Excerpts from a dataset
· · · · · · ·

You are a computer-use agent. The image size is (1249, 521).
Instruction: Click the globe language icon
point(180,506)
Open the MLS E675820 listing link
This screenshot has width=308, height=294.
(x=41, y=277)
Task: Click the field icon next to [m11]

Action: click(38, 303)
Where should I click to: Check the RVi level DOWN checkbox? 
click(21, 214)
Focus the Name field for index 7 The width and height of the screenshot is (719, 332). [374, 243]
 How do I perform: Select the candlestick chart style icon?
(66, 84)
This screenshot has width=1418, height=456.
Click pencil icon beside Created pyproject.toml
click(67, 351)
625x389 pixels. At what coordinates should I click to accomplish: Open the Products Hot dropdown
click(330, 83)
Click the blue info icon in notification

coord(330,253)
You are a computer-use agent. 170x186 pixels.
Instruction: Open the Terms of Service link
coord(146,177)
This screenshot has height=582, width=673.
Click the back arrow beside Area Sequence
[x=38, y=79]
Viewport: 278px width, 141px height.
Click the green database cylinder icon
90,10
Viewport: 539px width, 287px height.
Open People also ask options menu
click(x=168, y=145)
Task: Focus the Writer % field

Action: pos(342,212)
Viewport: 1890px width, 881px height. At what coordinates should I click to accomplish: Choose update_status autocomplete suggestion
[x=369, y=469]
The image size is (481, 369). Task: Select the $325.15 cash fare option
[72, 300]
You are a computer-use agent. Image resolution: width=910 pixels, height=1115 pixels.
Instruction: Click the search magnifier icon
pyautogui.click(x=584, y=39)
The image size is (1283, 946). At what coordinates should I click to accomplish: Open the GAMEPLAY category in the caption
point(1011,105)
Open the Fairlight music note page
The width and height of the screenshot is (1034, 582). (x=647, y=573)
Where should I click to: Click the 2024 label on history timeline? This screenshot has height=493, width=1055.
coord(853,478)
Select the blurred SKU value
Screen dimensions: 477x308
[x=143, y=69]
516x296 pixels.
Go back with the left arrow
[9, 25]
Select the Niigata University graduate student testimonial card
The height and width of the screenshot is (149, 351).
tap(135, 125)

· · · · · · ·

Work to be completed => Note each line of the entries that has "computer" in it, and copy those lines.

Result =>
You are a computer-use agent. The image size is (1249, 521).
You are a computer-use agent. 170x186 pixels.
You are a computer-use agent. Image resolution: width=910 pixels, height=1115 pixels.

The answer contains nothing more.